— Do this —
Count the lines in the rows below that contain the string "text", with case counting, and give only the number.

+--

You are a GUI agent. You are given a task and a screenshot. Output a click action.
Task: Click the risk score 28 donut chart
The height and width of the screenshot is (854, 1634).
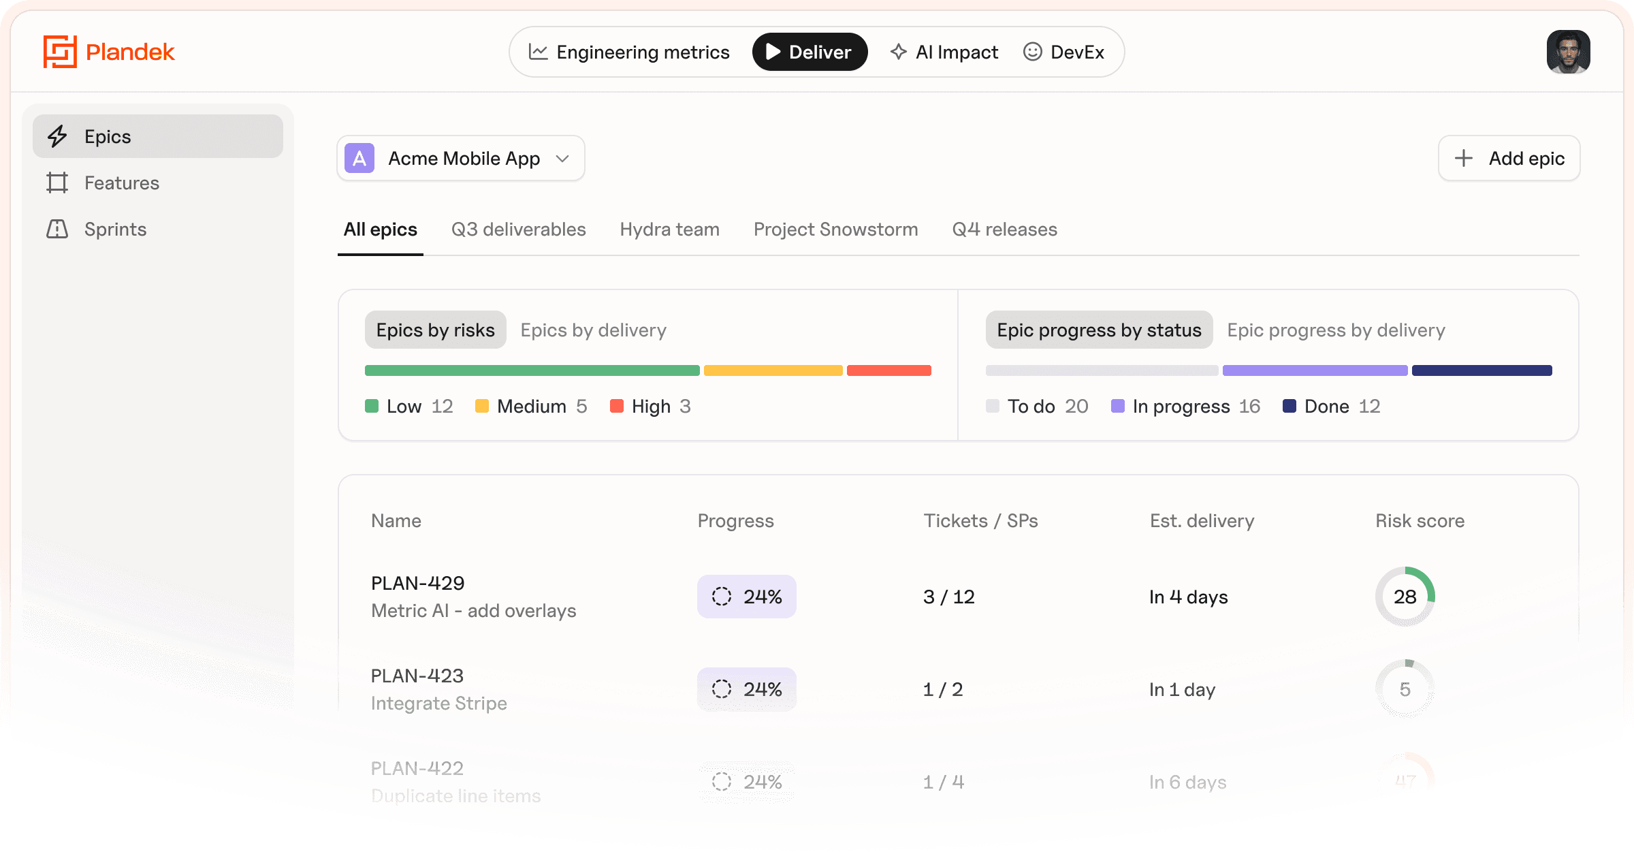pyautogui.click(x=1405, y=597)
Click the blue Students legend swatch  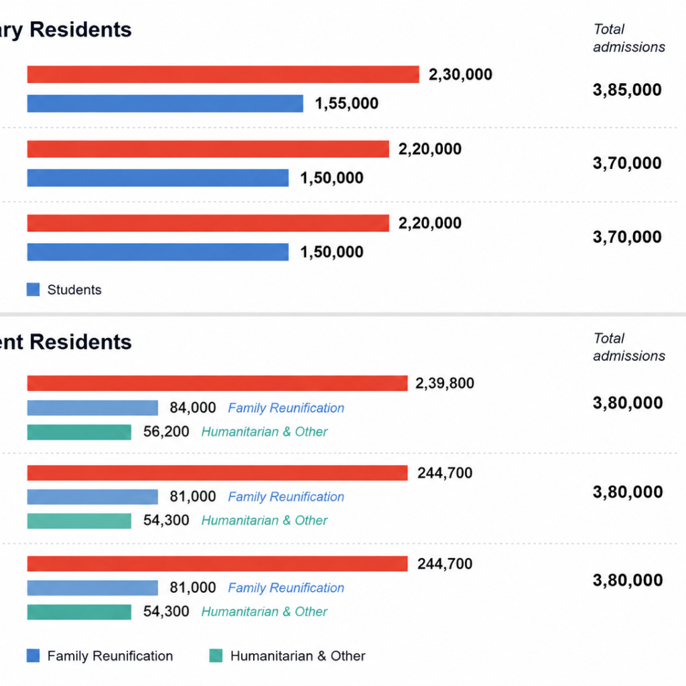33,289

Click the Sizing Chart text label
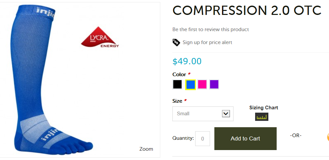pyautogui.click(x=263, y=108)
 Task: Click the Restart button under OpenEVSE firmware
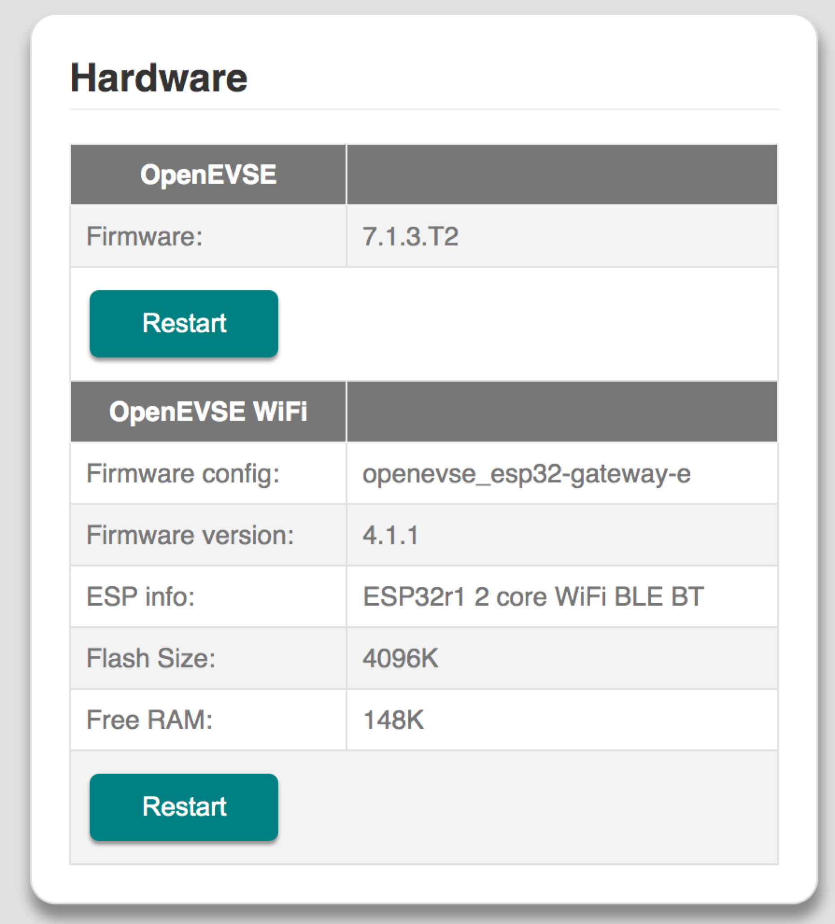tap(183, 324)
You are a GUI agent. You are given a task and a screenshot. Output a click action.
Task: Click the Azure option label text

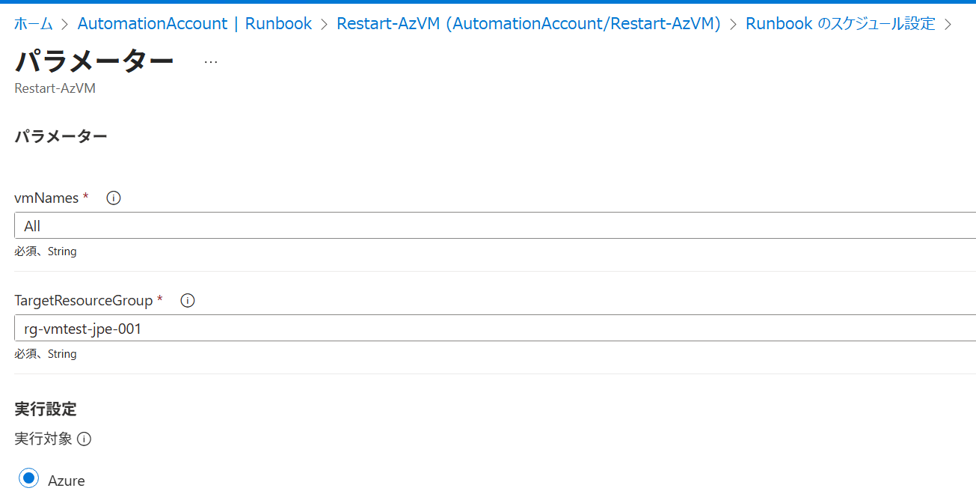[67, 481]
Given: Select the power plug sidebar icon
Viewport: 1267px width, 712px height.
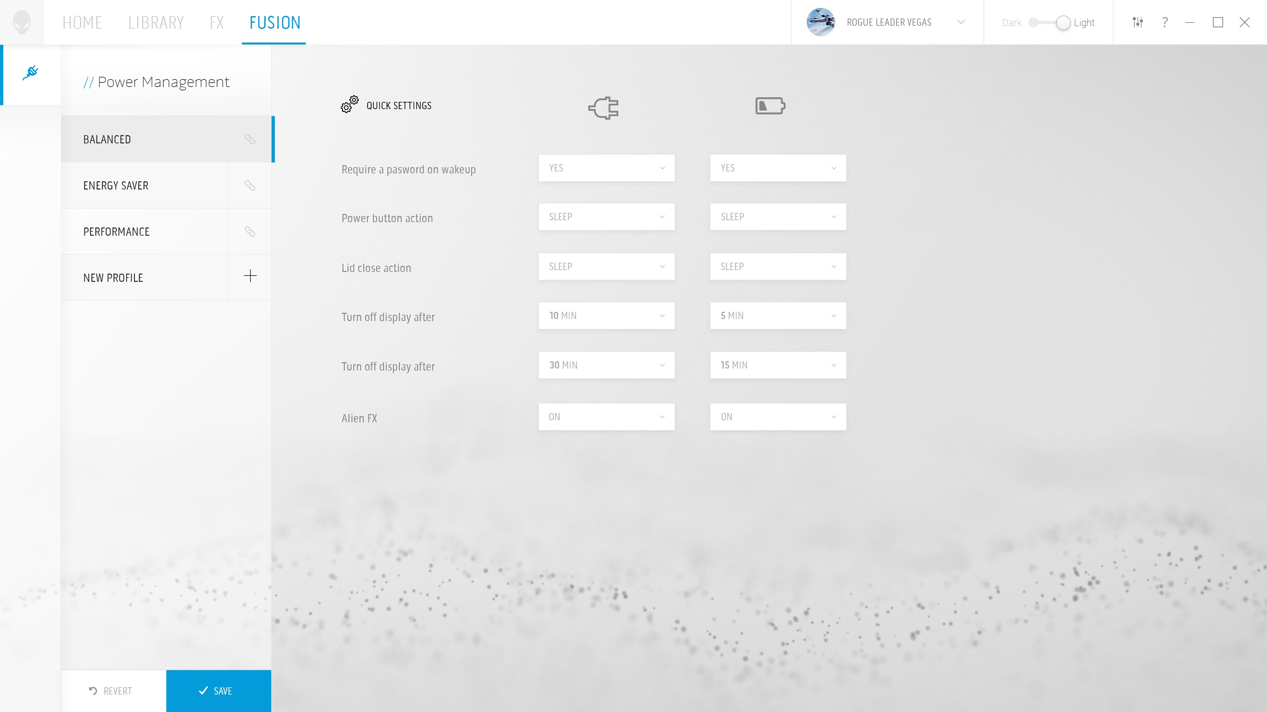Looking at the screenshot, I should pyautogui.click(x=30, y=73).
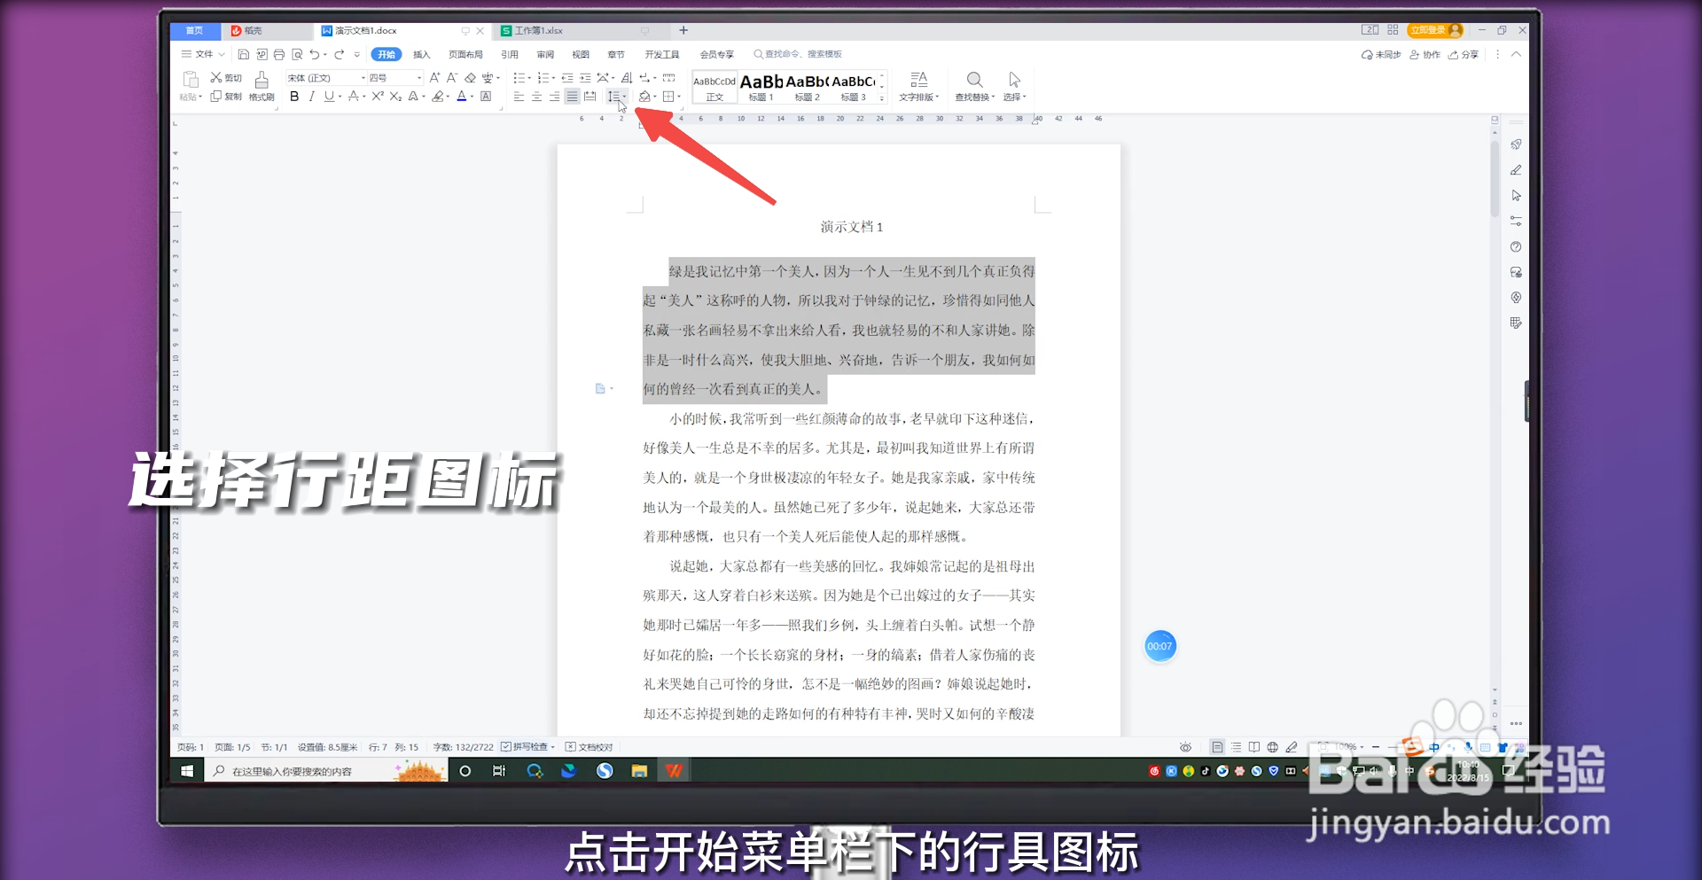Open the font color dropdown arrow
This screenshot has width=1702, height=880.
tap(472, 97)
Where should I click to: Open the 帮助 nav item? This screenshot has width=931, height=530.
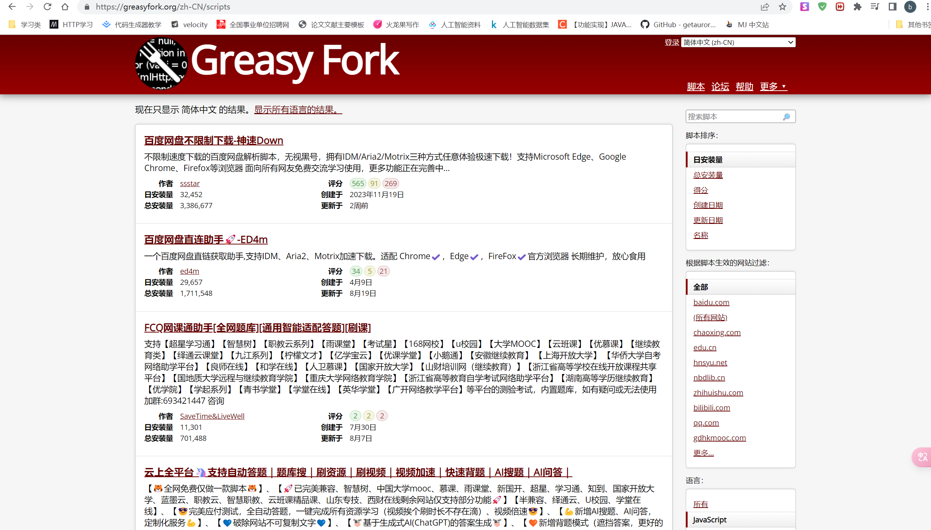click(744, 87)

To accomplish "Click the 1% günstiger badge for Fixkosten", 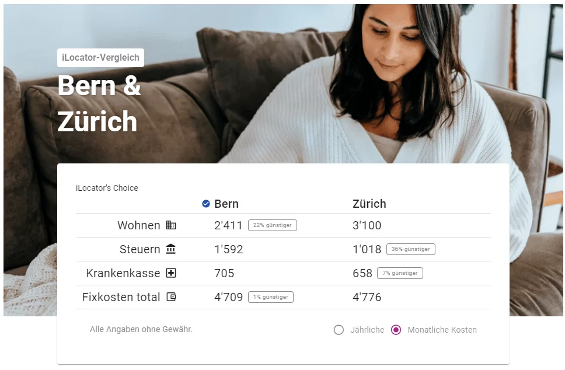I will [x=271, y=297].
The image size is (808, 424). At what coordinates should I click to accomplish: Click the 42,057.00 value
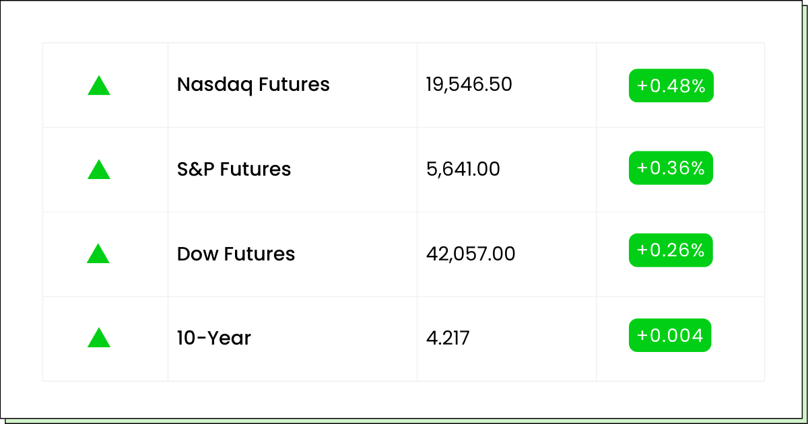pos(471,254)
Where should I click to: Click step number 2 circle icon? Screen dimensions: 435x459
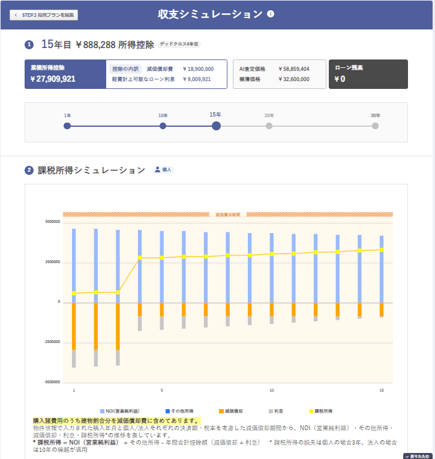pos(29,171)
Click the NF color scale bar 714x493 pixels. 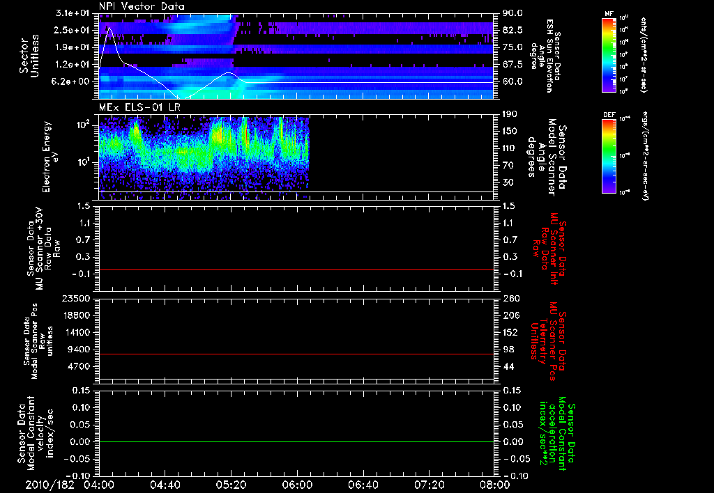609,56
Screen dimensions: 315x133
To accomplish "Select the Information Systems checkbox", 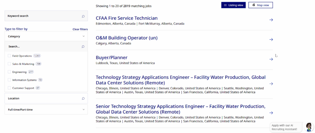I will tap(9, 80).
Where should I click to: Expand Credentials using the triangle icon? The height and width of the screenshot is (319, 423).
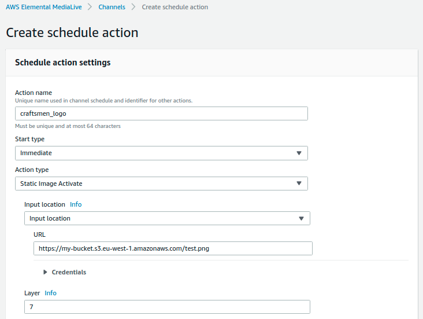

+--

— Answer to this task —
2